» Written instruction: Take the part that opens with the line containing "Where should I click to: Open Windows" and closes with the line containing "Action: pyautogui.click(x=380, y=274)", replace "Screen dimensions" with "Display size" throughout it, and reproduce only those lines with nothing else altered.

» Exercise inputs:
# # # # #
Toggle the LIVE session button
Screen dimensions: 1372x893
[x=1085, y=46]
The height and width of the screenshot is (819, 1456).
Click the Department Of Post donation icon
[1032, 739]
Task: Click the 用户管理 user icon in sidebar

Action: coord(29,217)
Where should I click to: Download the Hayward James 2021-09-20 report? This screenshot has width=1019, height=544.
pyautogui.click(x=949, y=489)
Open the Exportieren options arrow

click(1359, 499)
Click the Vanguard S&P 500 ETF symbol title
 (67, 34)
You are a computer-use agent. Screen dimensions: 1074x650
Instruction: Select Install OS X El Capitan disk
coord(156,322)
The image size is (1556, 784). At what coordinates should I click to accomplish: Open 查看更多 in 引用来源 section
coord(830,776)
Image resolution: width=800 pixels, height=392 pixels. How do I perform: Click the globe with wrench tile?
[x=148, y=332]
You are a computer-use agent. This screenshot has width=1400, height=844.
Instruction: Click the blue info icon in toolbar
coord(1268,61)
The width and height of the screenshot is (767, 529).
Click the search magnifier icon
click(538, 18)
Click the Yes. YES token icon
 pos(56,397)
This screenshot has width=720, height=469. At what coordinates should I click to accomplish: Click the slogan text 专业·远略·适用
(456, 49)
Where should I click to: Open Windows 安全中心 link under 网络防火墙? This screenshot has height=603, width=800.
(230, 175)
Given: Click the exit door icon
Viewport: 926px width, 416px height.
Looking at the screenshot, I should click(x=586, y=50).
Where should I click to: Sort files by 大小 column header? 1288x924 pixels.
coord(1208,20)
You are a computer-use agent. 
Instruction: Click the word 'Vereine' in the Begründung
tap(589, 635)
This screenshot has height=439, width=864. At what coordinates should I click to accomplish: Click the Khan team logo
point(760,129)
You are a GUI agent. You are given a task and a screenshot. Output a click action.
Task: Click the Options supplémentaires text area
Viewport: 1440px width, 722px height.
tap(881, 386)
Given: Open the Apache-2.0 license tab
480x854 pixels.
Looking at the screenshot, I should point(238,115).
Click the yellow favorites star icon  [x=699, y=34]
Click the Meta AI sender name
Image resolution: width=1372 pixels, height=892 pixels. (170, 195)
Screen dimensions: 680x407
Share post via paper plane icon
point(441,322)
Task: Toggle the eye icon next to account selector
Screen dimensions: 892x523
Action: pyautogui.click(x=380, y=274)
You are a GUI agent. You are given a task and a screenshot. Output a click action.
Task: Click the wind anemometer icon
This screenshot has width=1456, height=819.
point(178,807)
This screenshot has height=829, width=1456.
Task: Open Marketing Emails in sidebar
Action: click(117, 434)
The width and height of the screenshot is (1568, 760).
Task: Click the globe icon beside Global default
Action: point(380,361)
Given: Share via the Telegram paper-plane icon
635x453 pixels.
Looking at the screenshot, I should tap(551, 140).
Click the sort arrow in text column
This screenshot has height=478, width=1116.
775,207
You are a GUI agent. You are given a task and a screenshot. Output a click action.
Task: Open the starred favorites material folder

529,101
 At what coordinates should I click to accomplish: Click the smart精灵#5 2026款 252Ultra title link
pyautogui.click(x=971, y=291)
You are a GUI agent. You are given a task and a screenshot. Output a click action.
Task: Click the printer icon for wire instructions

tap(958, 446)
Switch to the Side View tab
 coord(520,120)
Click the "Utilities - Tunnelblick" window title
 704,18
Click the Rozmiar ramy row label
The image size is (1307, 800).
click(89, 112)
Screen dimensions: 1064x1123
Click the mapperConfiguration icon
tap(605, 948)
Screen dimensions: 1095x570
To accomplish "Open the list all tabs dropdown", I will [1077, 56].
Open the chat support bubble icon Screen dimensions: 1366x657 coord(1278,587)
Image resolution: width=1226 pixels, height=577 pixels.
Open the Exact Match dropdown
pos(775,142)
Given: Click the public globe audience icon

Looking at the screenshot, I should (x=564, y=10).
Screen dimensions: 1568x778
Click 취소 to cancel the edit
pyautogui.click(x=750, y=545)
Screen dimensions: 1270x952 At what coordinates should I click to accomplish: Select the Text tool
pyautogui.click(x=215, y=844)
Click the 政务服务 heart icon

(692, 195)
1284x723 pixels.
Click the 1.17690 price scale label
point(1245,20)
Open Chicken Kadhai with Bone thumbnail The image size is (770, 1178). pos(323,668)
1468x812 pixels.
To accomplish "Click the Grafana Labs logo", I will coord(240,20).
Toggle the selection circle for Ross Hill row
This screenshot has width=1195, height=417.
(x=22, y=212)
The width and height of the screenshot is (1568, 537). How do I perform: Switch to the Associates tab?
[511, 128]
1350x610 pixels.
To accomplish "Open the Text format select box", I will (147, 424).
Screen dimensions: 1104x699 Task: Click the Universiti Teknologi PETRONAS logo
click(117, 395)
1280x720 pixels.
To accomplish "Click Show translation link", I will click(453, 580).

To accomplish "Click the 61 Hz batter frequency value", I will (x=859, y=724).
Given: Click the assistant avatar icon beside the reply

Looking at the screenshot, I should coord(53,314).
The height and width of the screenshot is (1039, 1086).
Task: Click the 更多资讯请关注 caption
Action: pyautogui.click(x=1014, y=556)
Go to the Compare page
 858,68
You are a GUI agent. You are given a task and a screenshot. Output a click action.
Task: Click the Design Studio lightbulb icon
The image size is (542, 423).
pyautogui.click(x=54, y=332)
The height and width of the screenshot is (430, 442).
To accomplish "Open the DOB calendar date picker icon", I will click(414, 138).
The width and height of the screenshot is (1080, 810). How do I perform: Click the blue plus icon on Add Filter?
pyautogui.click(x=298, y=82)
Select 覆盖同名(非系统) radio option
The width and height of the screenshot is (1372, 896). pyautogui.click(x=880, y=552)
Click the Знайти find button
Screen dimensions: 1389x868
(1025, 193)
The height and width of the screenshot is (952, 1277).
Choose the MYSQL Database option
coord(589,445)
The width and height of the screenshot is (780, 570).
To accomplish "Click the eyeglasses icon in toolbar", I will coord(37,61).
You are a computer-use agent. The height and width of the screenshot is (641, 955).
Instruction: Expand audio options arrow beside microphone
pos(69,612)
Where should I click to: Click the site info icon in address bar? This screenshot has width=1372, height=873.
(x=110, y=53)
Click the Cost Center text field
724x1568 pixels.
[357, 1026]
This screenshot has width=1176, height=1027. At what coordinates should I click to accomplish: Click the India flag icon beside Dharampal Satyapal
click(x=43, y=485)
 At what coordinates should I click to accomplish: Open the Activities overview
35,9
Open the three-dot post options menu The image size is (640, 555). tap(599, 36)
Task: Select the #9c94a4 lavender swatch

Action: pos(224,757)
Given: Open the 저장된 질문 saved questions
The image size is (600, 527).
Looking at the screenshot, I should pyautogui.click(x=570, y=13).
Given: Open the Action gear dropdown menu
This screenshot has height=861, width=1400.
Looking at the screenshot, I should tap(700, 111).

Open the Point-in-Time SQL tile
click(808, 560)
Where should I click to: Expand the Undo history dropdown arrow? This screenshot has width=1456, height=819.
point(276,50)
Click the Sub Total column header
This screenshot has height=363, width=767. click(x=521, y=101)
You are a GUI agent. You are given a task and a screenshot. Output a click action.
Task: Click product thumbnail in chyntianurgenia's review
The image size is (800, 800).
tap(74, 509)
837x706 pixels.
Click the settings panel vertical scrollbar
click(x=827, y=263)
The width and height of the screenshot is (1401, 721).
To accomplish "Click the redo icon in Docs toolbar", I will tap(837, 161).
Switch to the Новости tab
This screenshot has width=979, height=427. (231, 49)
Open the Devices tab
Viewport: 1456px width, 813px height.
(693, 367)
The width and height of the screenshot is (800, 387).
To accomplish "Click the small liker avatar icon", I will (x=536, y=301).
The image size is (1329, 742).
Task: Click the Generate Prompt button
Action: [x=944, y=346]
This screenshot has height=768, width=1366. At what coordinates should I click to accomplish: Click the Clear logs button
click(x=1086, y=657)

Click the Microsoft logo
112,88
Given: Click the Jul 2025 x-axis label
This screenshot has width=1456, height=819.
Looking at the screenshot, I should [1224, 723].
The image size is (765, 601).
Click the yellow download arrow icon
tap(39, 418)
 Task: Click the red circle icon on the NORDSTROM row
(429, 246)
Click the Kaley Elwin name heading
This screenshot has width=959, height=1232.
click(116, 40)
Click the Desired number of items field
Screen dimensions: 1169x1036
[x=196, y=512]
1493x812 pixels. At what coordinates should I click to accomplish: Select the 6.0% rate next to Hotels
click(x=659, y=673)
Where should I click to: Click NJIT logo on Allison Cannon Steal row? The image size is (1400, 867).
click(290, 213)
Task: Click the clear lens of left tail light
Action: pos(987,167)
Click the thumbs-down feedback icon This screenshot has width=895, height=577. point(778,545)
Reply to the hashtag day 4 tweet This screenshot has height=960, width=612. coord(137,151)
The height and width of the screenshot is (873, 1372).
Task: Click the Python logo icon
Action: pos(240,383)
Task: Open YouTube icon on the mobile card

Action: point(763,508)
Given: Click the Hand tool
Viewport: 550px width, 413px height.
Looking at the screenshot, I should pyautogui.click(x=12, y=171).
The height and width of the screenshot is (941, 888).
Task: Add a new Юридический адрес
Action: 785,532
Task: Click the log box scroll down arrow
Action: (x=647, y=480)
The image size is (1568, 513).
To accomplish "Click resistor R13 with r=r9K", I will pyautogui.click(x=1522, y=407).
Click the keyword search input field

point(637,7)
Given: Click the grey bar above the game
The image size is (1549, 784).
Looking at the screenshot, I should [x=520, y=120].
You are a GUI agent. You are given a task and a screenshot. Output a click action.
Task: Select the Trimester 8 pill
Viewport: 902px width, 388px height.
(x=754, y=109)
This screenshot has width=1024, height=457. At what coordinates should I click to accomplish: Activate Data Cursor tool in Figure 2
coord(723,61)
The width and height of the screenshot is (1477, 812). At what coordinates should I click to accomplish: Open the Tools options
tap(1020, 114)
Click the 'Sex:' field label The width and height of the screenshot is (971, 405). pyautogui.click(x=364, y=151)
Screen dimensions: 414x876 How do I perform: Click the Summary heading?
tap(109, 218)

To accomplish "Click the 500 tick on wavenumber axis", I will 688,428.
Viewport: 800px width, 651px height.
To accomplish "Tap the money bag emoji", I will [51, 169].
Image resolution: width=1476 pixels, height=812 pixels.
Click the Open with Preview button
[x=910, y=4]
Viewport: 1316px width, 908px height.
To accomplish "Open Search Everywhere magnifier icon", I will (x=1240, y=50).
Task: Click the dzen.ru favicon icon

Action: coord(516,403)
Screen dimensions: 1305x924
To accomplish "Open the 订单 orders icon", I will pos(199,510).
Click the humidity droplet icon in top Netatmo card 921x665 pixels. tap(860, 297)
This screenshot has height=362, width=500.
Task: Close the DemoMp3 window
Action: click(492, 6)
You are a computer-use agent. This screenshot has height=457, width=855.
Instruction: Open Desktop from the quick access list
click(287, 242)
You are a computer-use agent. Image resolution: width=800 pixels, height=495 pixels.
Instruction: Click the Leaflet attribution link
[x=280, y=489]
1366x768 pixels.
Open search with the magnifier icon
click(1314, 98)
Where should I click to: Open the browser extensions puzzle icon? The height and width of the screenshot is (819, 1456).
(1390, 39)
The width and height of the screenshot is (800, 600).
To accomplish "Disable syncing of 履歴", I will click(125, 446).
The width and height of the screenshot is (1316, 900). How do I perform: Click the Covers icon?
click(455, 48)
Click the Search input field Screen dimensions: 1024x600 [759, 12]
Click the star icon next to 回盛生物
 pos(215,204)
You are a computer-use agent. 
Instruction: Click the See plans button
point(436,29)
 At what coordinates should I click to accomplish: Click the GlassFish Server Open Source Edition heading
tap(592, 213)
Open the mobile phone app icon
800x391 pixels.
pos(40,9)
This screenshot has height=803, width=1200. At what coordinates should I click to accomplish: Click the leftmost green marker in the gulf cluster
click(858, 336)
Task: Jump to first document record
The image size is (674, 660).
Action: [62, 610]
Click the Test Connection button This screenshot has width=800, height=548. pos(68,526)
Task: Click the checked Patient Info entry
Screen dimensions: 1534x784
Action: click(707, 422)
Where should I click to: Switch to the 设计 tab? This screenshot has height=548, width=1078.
# # # # #
» The output:
Where should I click to: Open Windows 安全中心 link under 网络防火墙? This screenshot has height=603, width=800.
(230, 175)
Given: Click the exit door icon
Viewport: 926px width, 416px height.
Looking at the screenshot, I should click(x=586, y=50).
Where should I click to: Sort files by 大小 column header? 1288x924 pixels.
coord(1208,20)
You are a computer-use agent. 
Instruction: Click the word 'Vereine' in the Begründung
tap(589, 635)
This screenshot has height=439, width=864. At what coordinates should I click to accomplish: Click the Khan team logo
point(760,129)
You are a GUI agent. You are given a task and a screenshot. Output a click action.
Task: Click the Options supplémentaires text area
Viewport: 1440px width, 722px height.
tap(881, 386)
Given: Open the Apache-2.0 license tab
480x854 pixels.
Looking at the screenshot, I should point(238,115).
Click the yellow favorites star icon  [x=699, y=34]
Click the Meta AI sender name
Image resolution: width=1372 pixels, height=892 pixels. (170, 195)
Display size: 680x407
Share post via paper plane icon
point(441,322)
Task: Toggle the eye icon next to account selector
Display size: 892x523
Action: pyautogui.click(x=380, y=274)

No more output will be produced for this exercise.